== Data for analysis
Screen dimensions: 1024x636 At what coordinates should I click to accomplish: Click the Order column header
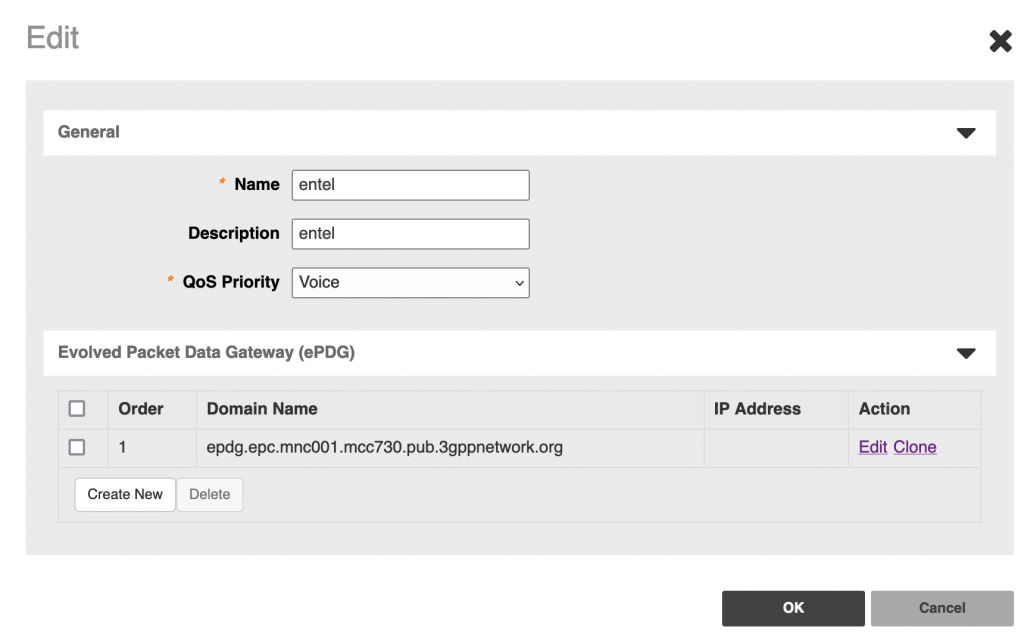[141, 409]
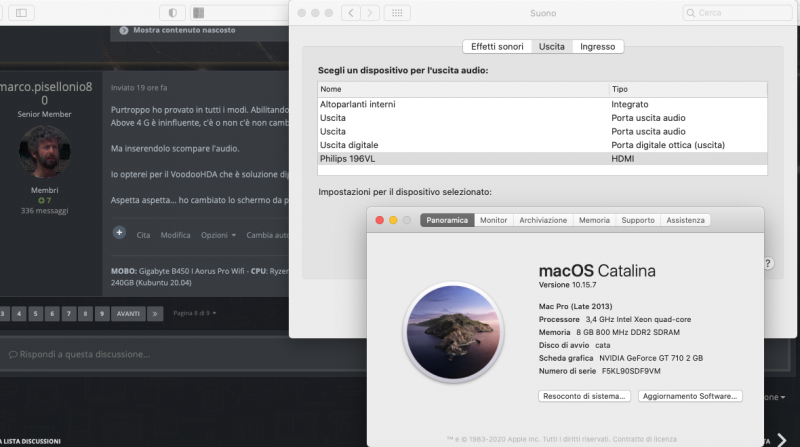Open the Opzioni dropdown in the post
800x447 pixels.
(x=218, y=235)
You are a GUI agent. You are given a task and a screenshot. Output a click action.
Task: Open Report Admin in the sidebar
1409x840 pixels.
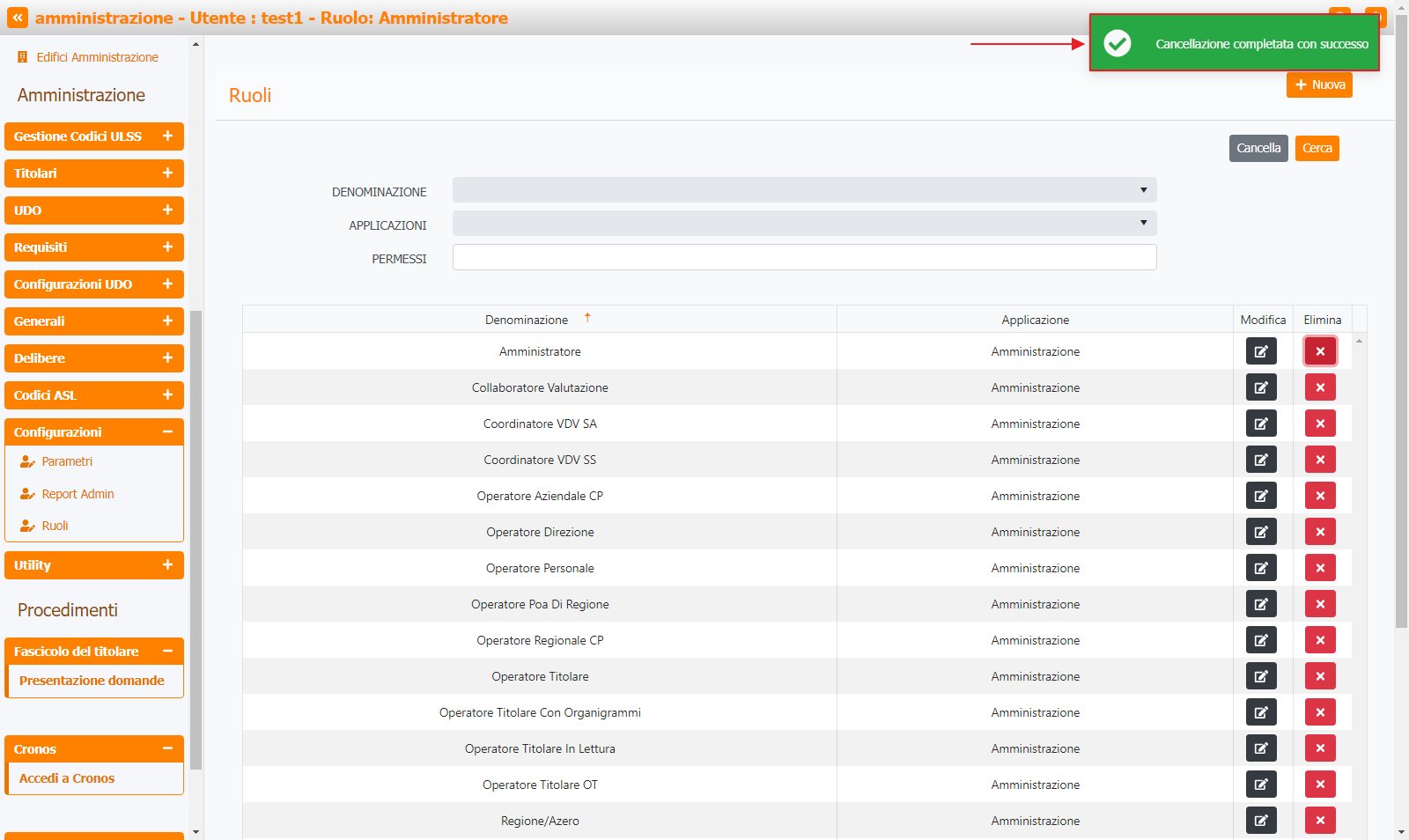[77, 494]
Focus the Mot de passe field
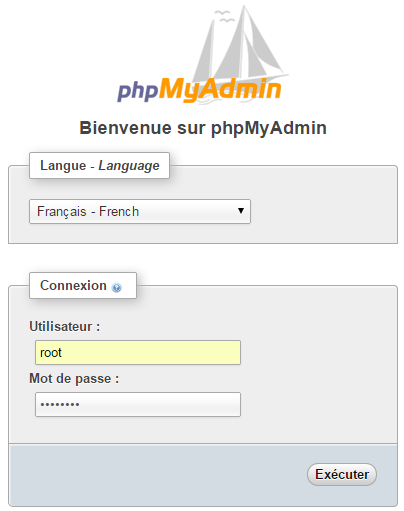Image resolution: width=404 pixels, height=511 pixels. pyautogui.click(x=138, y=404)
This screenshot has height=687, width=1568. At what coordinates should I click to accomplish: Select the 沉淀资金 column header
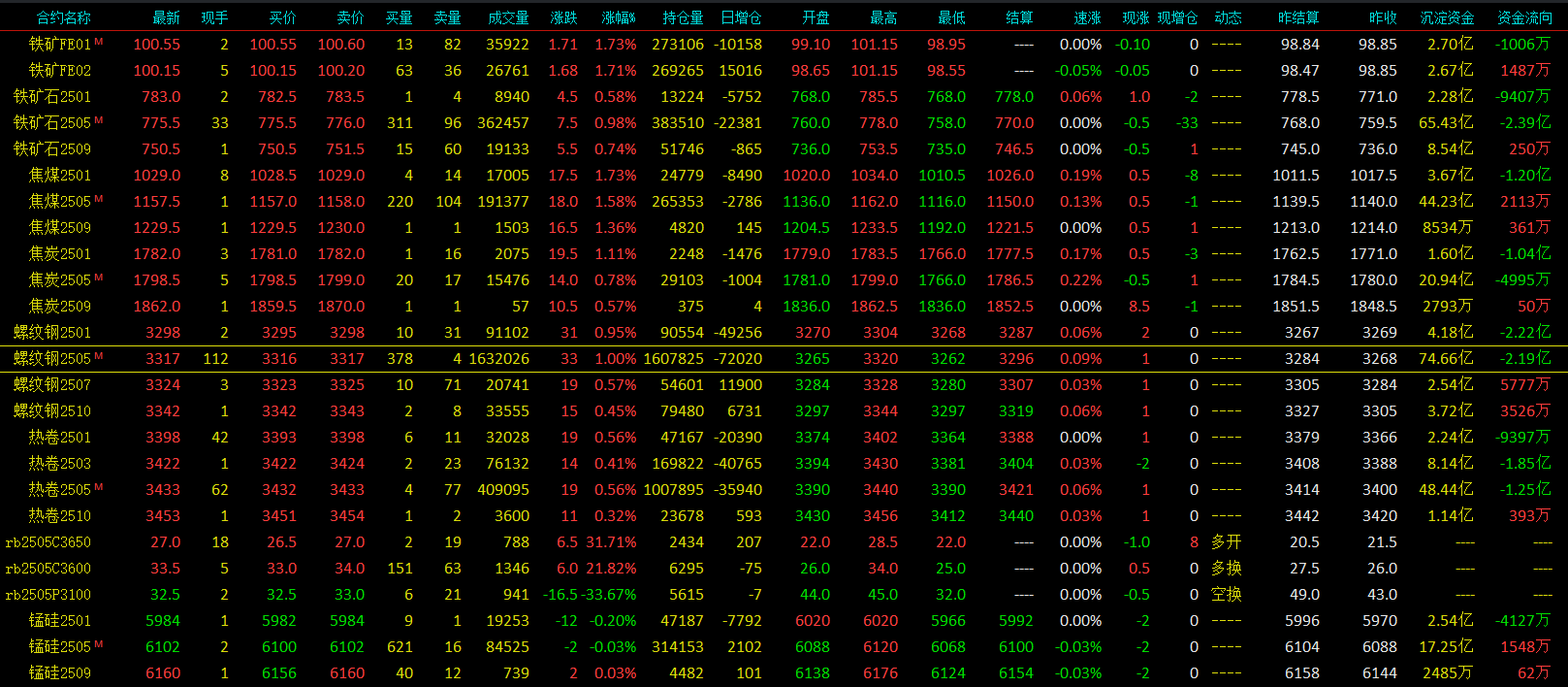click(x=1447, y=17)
====
== Data for analysis
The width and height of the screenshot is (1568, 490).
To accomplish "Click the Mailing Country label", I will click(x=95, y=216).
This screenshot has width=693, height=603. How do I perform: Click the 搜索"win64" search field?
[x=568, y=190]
====
== Data for analysis
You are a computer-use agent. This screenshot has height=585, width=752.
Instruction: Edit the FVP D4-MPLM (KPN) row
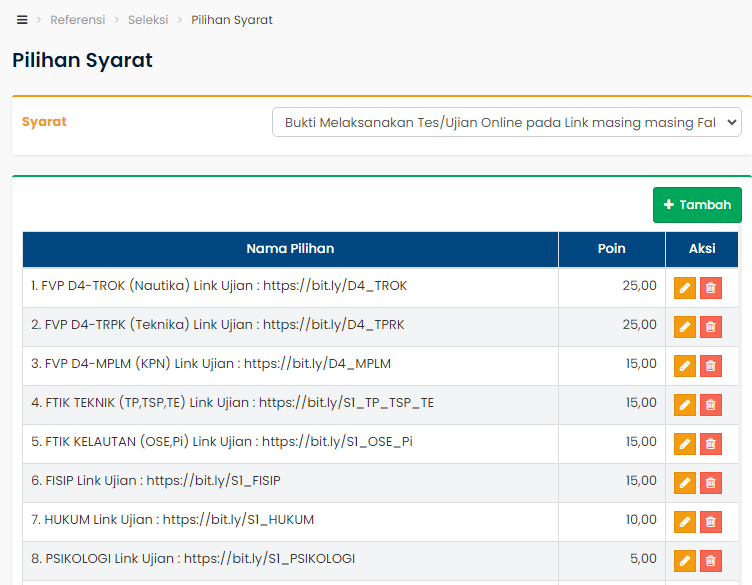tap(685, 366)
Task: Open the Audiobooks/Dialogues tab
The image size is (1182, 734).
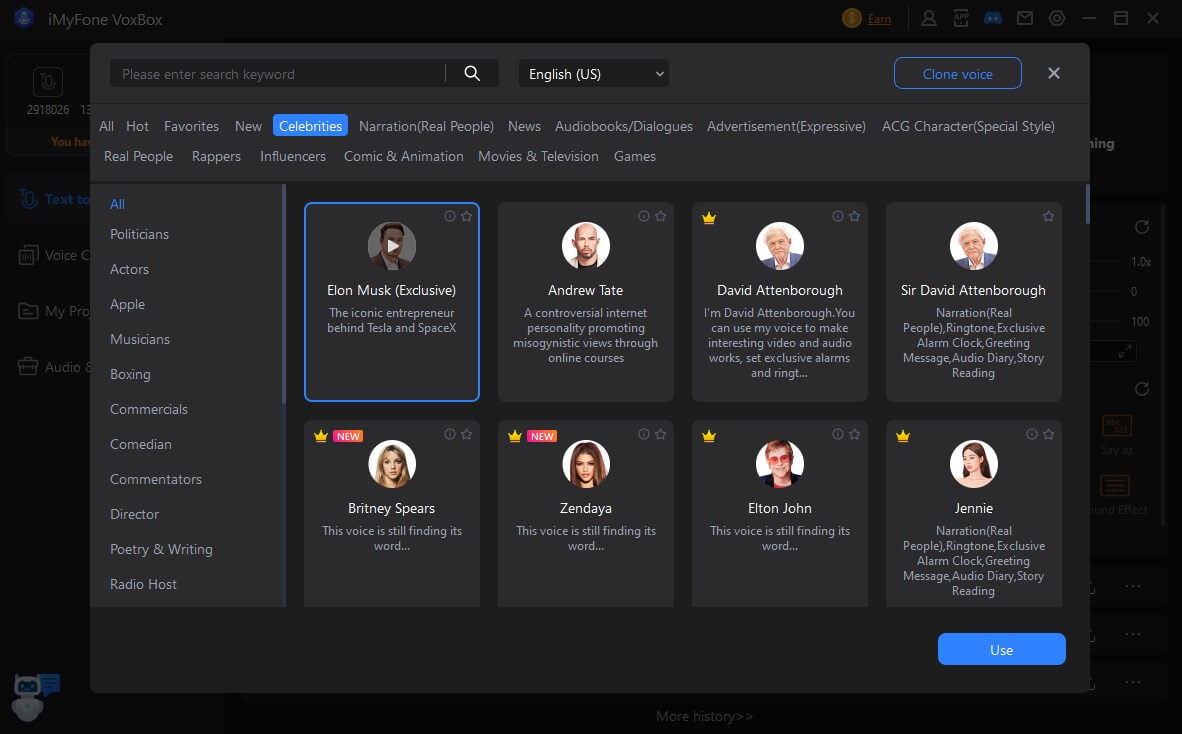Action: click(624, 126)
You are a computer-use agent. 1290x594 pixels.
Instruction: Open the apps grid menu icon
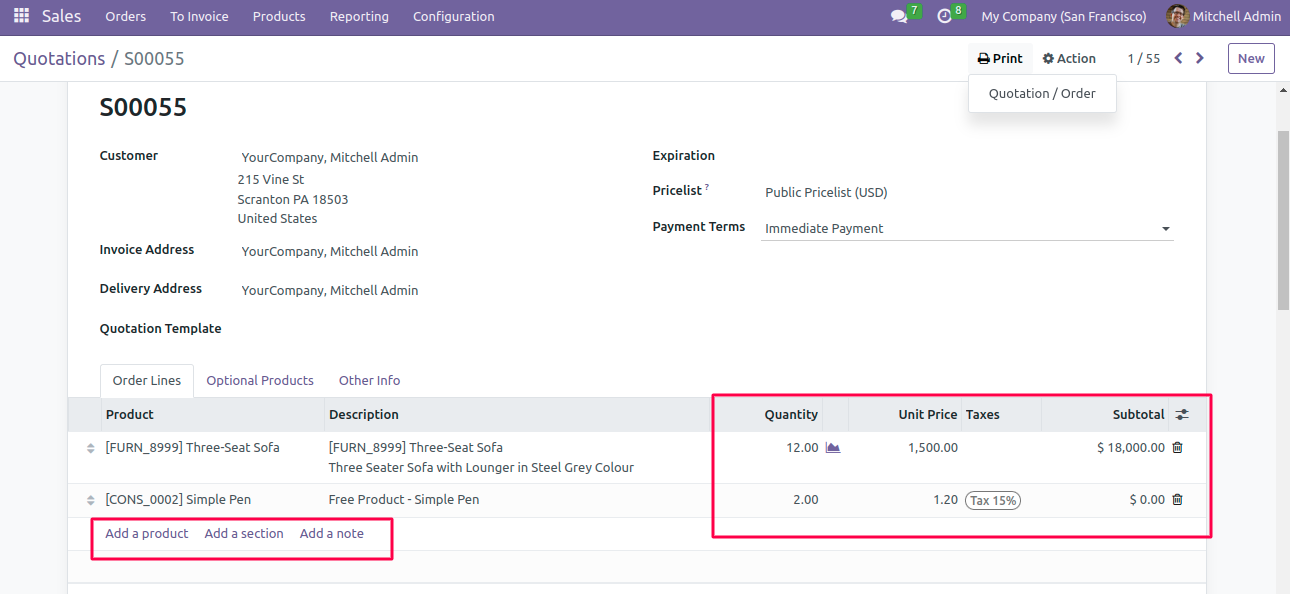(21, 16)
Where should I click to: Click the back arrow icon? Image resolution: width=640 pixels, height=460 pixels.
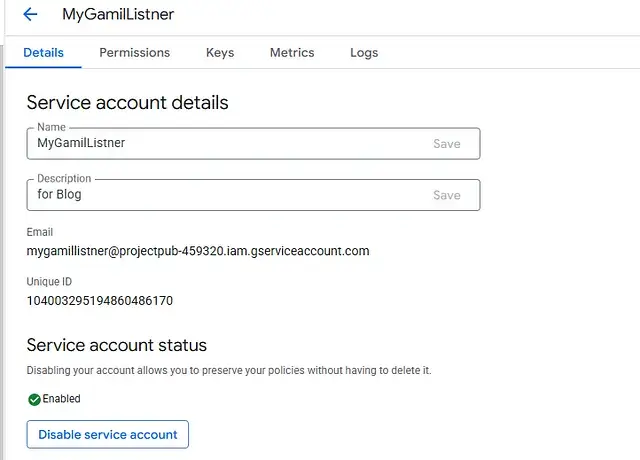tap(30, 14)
====
◆ Exercise prompt ◆
The answer must be a single number: how many lines in the data above contain the string "computer".

◆ Exercise output ◆
2